For Red Blood Cell products this is a common occurence with many blood centers and is approved by the FDA if it includes the labeling with the antibody specifity. Plasma products cannot be labeled/distributed for transfusion in the US if an antibody is detected regardless of the specifity..

, aafrn is correct. In the US, the product label can state "Fresh Frozen Plasma" for 24 hours after thawing. After 24 hours (at least in the US), the product label must be changed to Plasma if the dating is extended to 5 days after thawing and not make a claim as "Fresh Frozen Plasma.". See Circular of Information, these 2 producs are different animals.

You may find the following FDA response of interest: 2009 AABB Ask the FDA Transcript "Question 14: At previous Ask the FDA sessions, the FDA has explained that combining Plasma and Red Blood Cells to create a "reconstituted" Whole Blood for neonatal exchange transfusion is considered manufacturing and requires FDA registration. Is there a threshhold frequency before registration is required (for this or other infrequent occurrences), e.g., if a procedure is only performed 1-4 times per year, is the facility required to register with the FDA for these infrequent activities? MS. CIARALDI: FDA does require registration for this procedure because the reconstitution of red cells and plasma to make a third product, the Whole Blood, meets the general definition of manufacture in 21 CFR 607.3(d). There is no threshold frequency that is described in any of our guidance documents or regulations, but we feel, if you have established procedures for performing this process, you must register regardless of the frequency. I would like to add a comment on top of that because it just came in right before I came to the meeting and it came in from a field investigator. There was a concern expressed and I do want to share that with you. If you are having staff members perform a procedure as infrequently as described in the example on the slide, how will you ensure their competency, consistent with our requirements in 21 CFR 606.20 (b ? For procedures performed infrequently, there may be a GMP issue with making sure that staff are competent and experienced and knowledgeable about doing these procedures. It is just something to think about." As a separate consideration, how would you feel having staff (at the bedside as well as in the Blood Bank) performing a procedure on your newborn that they had never or only performed once 10 years ago? Might vs.should performed are very different!

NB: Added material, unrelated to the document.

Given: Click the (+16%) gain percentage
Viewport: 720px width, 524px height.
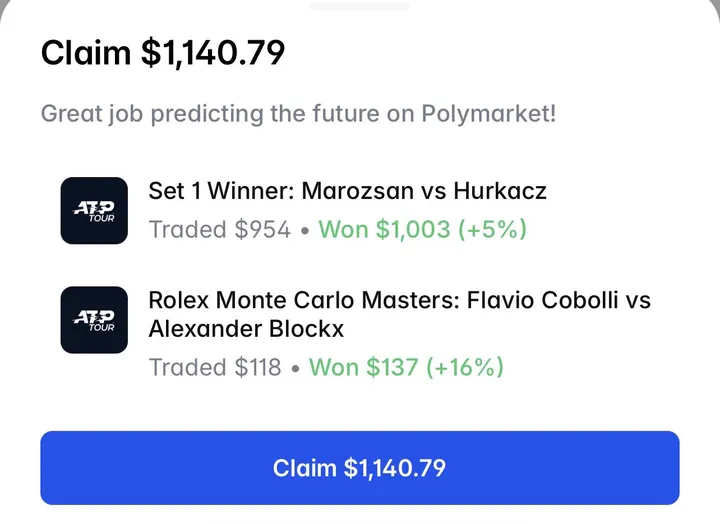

You didn’t mention what type of inspection you are performing, however see AABB BB/TS Standards 5.6.7.1 and FDA Guidance: Variances for Blood Collection from Individuals with Hereditary Hemochromatosis, August 22, 2001. Depending on circumstances, therapeutic collections used for allogeneic use may not need to be labeled with Hemochromatosis disease status.

If you are AABB and CAP accredited and the accreditation renewal periods are in sync, you can request for the AABB and CAP blood bank "inspection" to be coordinated. You can select 5 blackout days and the AABB assigned assessor(s) will also perform the blood bank portion of the CAP inspection checklist as well as some of the general lab items that apply to the blood bank. The CAP assigned team will perform the inspection of the other areas of the laboratory. Just as a note, coordination does not mean the AABB team and CAP team will be there on the same days.

You stated the patient has red cell aplasia. Your findings would be consistent with total and complete red cell aplasia and the only circulating cells are transfused donor units, which you stated were all A's. The amount and frequency of transfusion would also be consistent with the total aplasia.

See 5.14.5 in the 29th edition of Standards. It was inadvertently changed to 10 years in the 28th edition, corrected to Indefinite in the 29th edition (effective April 1, 2014).

You do not need to register with the FDA to convert FFP/FP24 to the 5day Thawed Plasma product. You are not "manufacturing" a new product, rather just applying a new product code and expiration date. However, since you need to apply a new ISBT128 product code label, it may change your registration requirements with ICCBBA.